The guard took the ledger and examined it in the glow-light's shimmer.
"What's going on, Lukrist?"
Another soldier had appeared on the battlements above, lit by the light from the guardroom door.
"A provision of goods, sir."
"At this hour! Who's it from?"
The soldier studied the ledger.
"A Merchant Mouser, sir. The receipt looks in order, sir. It has been signed by Jerrus."
The soldier on the battlements frowned.
"Wait."
He disappeared into the guardroom and came back a moment later with a hand-ledger of his own. He flicked through it briefly.
"Mouser, did you say?"
"Yes, sir."
"You should have been here yesterday," he said to the big man, who was still standing silently beside the cart.

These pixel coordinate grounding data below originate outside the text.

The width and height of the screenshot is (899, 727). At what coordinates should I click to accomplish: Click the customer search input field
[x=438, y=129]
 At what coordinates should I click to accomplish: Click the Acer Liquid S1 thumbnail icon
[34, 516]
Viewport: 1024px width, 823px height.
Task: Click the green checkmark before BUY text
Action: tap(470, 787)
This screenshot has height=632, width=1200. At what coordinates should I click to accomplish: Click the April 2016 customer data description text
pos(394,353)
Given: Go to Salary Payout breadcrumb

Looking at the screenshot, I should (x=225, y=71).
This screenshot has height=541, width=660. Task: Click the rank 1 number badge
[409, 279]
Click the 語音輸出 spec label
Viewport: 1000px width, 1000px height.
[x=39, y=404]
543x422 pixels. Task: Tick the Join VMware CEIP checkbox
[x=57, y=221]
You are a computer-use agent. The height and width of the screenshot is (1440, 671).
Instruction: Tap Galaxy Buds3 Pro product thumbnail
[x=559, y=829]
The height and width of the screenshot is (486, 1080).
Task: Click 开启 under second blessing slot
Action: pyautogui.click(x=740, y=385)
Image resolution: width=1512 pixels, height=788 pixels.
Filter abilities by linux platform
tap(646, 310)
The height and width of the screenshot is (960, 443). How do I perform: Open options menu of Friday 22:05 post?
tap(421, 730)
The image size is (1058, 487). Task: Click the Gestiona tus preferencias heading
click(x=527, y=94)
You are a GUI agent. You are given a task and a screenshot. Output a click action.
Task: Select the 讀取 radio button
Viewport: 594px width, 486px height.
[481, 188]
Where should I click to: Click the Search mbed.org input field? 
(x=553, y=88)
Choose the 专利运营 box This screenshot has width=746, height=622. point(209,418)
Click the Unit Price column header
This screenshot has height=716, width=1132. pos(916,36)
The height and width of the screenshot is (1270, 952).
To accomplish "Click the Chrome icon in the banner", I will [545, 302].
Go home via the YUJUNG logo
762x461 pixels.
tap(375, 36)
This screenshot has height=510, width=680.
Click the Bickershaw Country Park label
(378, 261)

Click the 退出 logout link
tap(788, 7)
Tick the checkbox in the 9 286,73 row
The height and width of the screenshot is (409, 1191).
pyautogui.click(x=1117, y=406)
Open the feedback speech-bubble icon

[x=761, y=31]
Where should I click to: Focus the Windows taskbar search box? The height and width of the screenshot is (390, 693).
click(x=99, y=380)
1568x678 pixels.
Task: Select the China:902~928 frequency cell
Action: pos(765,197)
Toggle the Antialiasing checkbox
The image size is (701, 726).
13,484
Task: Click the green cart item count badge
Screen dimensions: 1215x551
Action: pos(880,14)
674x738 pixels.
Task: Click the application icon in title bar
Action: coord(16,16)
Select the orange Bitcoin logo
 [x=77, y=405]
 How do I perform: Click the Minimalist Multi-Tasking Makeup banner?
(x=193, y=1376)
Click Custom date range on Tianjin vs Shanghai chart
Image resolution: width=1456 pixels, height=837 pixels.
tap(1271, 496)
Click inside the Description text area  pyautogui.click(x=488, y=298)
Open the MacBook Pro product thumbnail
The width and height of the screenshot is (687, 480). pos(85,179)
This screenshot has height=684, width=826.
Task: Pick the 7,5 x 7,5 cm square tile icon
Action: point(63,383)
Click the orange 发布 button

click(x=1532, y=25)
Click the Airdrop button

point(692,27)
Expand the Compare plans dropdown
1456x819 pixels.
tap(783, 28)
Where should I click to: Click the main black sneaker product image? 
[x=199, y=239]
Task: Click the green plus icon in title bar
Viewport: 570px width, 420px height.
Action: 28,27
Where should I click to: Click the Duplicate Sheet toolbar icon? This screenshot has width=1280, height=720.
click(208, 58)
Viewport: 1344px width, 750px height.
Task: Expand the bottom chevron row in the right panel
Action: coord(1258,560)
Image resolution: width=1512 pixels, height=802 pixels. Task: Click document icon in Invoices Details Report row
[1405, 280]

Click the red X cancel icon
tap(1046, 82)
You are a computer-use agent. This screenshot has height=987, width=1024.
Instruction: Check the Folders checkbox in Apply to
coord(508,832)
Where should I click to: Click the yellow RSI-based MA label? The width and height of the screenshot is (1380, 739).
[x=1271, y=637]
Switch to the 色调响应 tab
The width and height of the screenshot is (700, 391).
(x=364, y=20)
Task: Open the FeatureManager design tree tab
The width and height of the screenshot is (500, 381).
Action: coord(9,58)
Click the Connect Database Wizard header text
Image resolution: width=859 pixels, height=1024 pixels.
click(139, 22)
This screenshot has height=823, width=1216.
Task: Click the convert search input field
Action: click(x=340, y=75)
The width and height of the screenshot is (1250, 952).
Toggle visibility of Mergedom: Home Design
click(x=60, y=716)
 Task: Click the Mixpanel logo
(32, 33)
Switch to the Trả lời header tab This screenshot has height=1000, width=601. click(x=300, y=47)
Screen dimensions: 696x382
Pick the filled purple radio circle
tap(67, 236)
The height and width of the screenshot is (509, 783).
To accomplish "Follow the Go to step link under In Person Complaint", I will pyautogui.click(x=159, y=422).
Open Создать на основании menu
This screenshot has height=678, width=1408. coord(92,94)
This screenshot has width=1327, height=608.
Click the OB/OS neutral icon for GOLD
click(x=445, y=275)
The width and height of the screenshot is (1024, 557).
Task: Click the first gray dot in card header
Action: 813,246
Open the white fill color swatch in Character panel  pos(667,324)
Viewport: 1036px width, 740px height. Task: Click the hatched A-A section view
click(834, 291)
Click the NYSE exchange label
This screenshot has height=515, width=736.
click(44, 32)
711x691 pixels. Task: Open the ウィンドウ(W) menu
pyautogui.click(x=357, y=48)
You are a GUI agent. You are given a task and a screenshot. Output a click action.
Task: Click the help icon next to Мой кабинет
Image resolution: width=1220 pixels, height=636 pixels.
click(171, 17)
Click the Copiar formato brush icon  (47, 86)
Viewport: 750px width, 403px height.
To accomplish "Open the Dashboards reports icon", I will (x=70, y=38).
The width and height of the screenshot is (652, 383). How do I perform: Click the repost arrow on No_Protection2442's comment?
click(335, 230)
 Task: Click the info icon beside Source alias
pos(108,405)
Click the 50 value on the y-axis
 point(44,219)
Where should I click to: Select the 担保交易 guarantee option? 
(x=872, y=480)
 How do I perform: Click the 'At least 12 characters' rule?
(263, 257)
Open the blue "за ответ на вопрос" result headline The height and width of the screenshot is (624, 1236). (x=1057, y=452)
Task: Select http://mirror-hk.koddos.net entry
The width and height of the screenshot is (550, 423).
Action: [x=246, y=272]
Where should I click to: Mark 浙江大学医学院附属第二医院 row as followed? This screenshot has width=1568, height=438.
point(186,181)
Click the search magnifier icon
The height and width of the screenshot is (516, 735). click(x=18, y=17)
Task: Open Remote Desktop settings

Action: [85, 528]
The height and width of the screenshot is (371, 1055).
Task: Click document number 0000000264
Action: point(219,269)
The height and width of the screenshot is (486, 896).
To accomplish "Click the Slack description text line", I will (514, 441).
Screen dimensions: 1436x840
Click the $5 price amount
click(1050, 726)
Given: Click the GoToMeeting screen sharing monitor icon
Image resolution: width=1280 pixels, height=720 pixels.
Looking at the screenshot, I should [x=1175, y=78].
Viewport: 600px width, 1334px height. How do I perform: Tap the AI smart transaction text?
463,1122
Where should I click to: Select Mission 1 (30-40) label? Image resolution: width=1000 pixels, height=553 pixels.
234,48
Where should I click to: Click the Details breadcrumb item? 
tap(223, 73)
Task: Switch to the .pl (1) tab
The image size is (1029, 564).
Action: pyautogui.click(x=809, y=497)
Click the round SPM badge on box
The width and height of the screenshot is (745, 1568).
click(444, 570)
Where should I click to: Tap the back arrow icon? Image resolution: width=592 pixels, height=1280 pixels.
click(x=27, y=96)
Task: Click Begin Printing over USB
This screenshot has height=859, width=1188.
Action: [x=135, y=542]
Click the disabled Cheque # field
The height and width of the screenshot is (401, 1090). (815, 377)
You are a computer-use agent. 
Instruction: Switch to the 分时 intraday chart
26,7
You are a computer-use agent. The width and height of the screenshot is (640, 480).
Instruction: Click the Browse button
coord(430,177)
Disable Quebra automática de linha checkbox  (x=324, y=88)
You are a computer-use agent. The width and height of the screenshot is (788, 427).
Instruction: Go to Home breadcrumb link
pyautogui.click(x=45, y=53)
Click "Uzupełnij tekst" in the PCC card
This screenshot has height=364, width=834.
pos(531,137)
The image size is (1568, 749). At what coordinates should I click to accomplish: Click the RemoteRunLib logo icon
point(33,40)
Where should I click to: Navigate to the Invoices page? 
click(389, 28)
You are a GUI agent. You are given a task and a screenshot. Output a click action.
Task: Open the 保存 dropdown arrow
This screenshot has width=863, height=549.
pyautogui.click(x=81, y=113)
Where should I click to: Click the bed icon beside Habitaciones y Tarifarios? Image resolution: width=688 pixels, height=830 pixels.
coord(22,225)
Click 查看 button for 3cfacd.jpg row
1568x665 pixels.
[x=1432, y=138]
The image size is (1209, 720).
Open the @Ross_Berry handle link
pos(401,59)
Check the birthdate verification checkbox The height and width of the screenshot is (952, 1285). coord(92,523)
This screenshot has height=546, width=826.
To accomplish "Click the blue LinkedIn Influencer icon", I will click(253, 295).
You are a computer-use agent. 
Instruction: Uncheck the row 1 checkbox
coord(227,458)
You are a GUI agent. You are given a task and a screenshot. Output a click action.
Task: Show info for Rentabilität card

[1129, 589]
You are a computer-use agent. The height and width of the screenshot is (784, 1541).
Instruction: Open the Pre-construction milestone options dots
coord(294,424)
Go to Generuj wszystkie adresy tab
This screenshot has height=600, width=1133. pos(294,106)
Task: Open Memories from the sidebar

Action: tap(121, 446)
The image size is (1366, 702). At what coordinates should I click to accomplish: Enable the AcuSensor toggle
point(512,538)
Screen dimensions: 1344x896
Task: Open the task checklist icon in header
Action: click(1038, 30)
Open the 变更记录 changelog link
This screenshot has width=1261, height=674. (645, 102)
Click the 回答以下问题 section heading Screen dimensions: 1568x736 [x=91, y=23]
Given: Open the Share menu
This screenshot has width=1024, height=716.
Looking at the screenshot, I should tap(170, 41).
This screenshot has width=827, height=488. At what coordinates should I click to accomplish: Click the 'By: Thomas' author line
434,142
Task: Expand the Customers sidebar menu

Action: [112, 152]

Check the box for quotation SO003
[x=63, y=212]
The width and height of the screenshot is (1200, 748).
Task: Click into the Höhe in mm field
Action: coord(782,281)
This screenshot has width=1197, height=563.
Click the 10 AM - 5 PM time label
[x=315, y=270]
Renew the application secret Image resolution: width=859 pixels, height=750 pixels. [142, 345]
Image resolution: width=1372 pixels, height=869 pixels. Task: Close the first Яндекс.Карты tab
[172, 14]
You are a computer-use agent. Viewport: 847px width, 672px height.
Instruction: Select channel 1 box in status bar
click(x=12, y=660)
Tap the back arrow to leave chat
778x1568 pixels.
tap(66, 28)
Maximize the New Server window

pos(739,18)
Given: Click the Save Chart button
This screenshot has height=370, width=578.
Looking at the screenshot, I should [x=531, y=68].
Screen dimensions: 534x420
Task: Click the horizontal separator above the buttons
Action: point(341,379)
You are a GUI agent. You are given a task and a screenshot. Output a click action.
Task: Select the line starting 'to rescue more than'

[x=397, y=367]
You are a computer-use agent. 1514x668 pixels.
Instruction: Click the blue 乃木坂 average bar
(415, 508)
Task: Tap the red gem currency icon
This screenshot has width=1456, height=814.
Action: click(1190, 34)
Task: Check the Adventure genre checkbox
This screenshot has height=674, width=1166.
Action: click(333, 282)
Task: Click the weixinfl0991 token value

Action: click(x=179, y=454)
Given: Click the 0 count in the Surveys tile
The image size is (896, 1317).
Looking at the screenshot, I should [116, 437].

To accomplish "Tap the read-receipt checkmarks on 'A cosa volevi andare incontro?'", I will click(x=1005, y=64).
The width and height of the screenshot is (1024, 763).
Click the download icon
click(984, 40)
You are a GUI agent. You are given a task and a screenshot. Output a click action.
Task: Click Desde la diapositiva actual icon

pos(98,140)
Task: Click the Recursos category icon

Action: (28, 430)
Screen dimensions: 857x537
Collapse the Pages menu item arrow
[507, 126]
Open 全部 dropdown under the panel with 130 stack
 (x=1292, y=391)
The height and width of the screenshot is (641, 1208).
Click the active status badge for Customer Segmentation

"As I was saying to your man here, this consignment was unfortunately detained. The rains had damaged the ferry at Donnaley and we had to detour through Rondam, upriver. That's bandit country round there. We were forced to travel in convoy, and some of them carts were monstrously slow, it took us a day to get..."
"Yes, alright," said the soldier, waving the man to silence. "I get the idea. Let them through, squad-man Lukrist."
The soldier saluted.
"Shall I search the cart, sir?"
"Don't trouble yourself. Jerrus can take care of it up at the Depot. He's signed the admittance. He can do the work."
"Sir!"
The soldier gave the hand-ledger back to the big man with the crude tattoos, who grinned.
"Good man," he said as he clambered back onto the cart's driving platform.
The man beside him cracked his whip and the zule in the cart's traces hissed, curled their tails, and hauled the cart into the tunnel of the fortress-bailey's barbican.
"You see," said the tall tattooed man to the cart's driver as it left the barbican's second gate and began its climb up the bailey hill. "All is well."
The tarp behind the driver's platform was pulled aside.
"That don't mean there aren't soldiers waiting for us when we get up there," said the figure revealed by its movement.
"Do not be a fool. If the girl says anything, then it is to the tent of Merchant Dres that the soldiers will be going, and they will be finding no proof of her words there."
"I hope you're right, Vlambra," said the cart's driver as he steered it up the road.
"Don't fret, man. Everything is still in order, and tonight will go on as planned, providing that fat fool is remembering that we are coming."
The big, tattooed man turned in his seat.
"Now get back there and wake Cravit up. We will soon enough be arriving."
The man in the back of the cart gave a grimace of distaste, and then retreated, pulling the tarp closed behind him.